You are checking if N is a power of 2 first, Then the condition for n == 1 won’t work because you have already printed “-1” for it. Answer for N = 1 is 1 your code is giving -1.
Just wrong placements of conditions. 
# cook your dish here
import math
# Function to check
# if x is power of 2
def isPowerOfTwo(n):
return (math.ceil(math.log2(n)) ==
math.floor(math.log2(n)));
seq = [i for i in range(1,100000)]
seq[0] = 2
seq[1] = 3
seq[2] = 1
for i in seq:
if i <= 3:
pass
elif isPowerOfTwo(i-1):
seq[i-1] = i-1
seq[i-2] = i
t = int(input())
while t>0:
t=t-1
n=int(input())
if n==1:
print('1')
elif n==3:
print('1 3 2')
elif isPowerOfTwo(n):
print(-1)
else:
print(' '.join([str(i) for i in seq[0:n]]))
# for i in range(1,n+1):
# if(i == 1):
# pass
# else:
# if(seq[i-1] & seq[i-2] == 0):
# print('anomaly' + str(seq[i-1]) + ':' + str(seq[i-2]) + 'for n=' + str(i))

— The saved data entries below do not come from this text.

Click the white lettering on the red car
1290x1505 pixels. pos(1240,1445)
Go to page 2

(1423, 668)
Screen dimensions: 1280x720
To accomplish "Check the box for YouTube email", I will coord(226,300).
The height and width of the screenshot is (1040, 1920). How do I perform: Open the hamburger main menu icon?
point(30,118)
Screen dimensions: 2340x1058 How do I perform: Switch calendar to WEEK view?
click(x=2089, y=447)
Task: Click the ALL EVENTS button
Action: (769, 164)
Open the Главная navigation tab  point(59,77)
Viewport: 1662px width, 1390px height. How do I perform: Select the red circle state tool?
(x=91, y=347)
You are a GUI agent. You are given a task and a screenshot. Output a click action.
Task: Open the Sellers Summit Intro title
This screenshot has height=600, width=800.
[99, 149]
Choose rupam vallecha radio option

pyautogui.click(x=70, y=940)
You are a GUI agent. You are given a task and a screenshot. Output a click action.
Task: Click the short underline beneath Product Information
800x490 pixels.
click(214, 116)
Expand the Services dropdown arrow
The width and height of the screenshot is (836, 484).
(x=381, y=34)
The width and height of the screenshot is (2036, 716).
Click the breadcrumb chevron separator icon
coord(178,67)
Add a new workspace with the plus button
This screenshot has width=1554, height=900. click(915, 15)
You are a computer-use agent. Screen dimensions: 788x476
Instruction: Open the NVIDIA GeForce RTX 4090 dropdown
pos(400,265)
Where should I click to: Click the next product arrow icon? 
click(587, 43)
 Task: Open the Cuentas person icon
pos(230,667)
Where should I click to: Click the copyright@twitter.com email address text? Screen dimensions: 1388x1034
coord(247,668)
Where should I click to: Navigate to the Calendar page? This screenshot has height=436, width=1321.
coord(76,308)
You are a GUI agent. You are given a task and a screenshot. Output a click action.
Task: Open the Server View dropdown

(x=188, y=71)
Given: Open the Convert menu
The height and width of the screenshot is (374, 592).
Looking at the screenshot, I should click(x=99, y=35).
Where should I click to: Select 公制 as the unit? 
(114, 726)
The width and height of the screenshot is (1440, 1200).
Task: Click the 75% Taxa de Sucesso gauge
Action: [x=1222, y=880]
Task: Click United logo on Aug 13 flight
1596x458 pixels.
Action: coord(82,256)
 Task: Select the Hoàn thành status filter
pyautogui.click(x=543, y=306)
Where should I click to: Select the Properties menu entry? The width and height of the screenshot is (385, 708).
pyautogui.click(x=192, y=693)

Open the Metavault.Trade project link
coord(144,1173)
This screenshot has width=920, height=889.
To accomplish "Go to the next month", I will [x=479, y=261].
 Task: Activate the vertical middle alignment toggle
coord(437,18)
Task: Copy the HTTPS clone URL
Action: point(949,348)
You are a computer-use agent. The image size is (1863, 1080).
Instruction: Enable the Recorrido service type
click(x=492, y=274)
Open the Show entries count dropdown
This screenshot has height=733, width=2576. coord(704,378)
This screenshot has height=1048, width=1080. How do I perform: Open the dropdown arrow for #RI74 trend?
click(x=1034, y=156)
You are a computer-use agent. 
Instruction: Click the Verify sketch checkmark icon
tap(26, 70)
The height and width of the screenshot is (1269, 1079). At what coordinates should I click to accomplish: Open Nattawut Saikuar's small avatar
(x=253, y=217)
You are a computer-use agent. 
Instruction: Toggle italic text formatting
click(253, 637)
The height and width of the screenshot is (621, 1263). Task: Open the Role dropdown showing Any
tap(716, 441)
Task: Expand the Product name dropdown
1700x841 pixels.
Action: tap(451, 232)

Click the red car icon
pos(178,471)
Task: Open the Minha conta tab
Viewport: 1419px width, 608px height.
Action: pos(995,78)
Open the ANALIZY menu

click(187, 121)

My solution. Even with this, the task#3 fails. This is more than placement of conditions
if you are talking about input 1 it’s not even the test case I think I by mistake removed it but before that also (when It was printing 1 for input 1)it was showing the same error .
PS:- I am getting error in test case of original constraint (I got 50 points for this solution )
can you tell any test cases in which my code fails to give correct solution?
If you are talking about this solution, It is failing because your code is giving “-1” on when N==1, but correct answer is “1” at input “1”.
Which you have corrected here.
The mistake which you made was in this part:
if (a != 0 && (a & (a - 1)) == 0)
{
cout << -1 <<endl;
continue;
}
else if (a == 1)
{
cout << 1 <<endl;
continue;
}
Here you are checking if N is power of 2, So 1 is basically power of 2 so it will cout “-1”
But in correct solution you are checking:
int n;
cin >> n;
if (n == 1)
{
cout << 1 << endl;
continue;
}
You are checking if n is 1 then you are doing cout “1” which is correct.
You can see by giving input 1 in both partial and correct solutions.
I used your correct solution with N = 1: https://ideone.com/QSUO63
I used your partial solution with N = 1: https://ideone.com/Y3grUf
Getting different values for N = 1.
This problem has contradictory constraints. In the first place, they mention 1<=i<N. Which clearly implies N>1. In the bottom, they mention N>=1. This is not just contradictory but also wrong. You can’t have a sequence of a single element if your condition requires at least 2 elements to hold true.